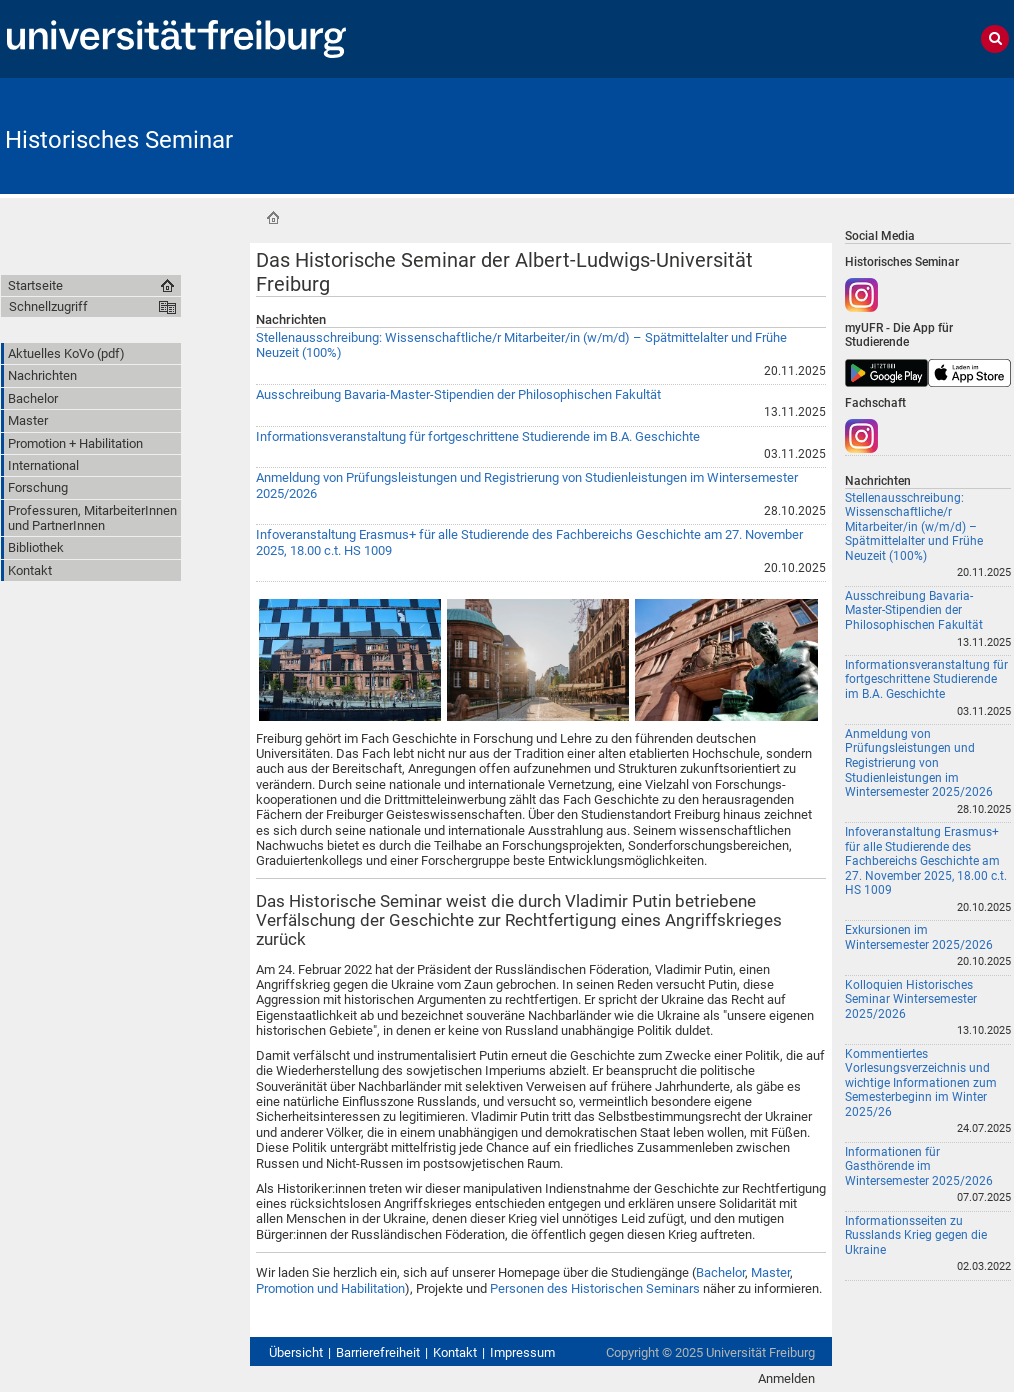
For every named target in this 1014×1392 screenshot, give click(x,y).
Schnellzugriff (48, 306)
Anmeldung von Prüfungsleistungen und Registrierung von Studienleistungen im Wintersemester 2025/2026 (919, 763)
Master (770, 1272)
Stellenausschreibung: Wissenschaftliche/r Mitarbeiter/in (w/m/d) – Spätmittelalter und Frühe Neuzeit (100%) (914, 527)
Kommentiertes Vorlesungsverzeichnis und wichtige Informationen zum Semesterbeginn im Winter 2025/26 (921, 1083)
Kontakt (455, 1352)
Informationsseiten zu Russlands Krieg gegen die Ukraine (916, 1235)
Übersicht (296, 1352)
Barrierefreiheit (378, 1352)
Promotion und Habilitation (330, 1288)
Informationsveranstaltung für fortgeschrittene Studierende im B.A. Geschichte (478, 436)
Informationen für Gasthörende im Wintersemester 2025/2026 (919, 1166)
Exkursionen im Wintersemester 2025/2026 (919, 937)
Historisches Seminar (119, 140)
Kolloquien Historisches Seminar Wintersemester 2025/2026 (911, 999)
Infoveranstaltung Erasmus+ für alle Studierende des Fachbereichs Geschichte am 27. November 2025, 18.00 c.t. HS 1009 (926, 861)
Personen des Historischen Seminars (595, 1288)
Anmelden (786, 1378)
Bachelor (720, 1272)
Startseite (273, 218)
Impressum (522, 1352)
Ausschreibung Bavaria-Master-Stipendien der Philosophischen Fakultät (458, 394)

+++++

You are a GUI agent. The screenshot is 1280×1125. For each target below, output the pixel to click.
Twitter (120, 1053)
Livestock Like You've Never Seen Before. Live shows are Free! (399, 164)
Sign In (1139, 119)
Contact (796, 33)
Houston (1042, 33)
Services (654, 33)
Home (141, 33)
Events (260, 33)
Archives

+++++

GIVEN PROBLEM: Reproduce the part of the items that opens with the line containing "For every named" and closes with the line containing "Informationen für Gasthörende", replacing "Wintersemester" with "Sommersemester" and leaving everything else unchanged.

COMPLETE RESPONSE:
For every named target in this 1014×1392 screenshot, give click(x,y).
Schnellzugriff (48, 306)
Anmeldung von Prüfungsleistungen und Registrierung von Studienleistungen im Sommersemester 2025/2026 (919, 763)
Master (770, 1272)
Stellenausschreibung: Wissenschaftliche/r Mitarbeiter/in (w/m/d) – Spätmittelalter und Frühe Neuzeit (100%) (914, 527)
Kommentiertes Vorlesungsverzeichnis und wichtige Informationen zum Semesterbeginn im Winter 2025/26 (921, 1083)
Kontakt (455, 1352)
Informationsseiten zu Russlands Krieg gegen die Ukraine (916, 1235)
Übersicht (296, 1352)
Barrierefreiheit (378, 1352)
Promotion und Habilitation (330, 1288)
Informationsveranstaltung für fortgeschrittene Studierende im B.A. Geschichte (478, 436)
Informationen für Gasthörende im Sommersemester 2025/2026 (919, 1166)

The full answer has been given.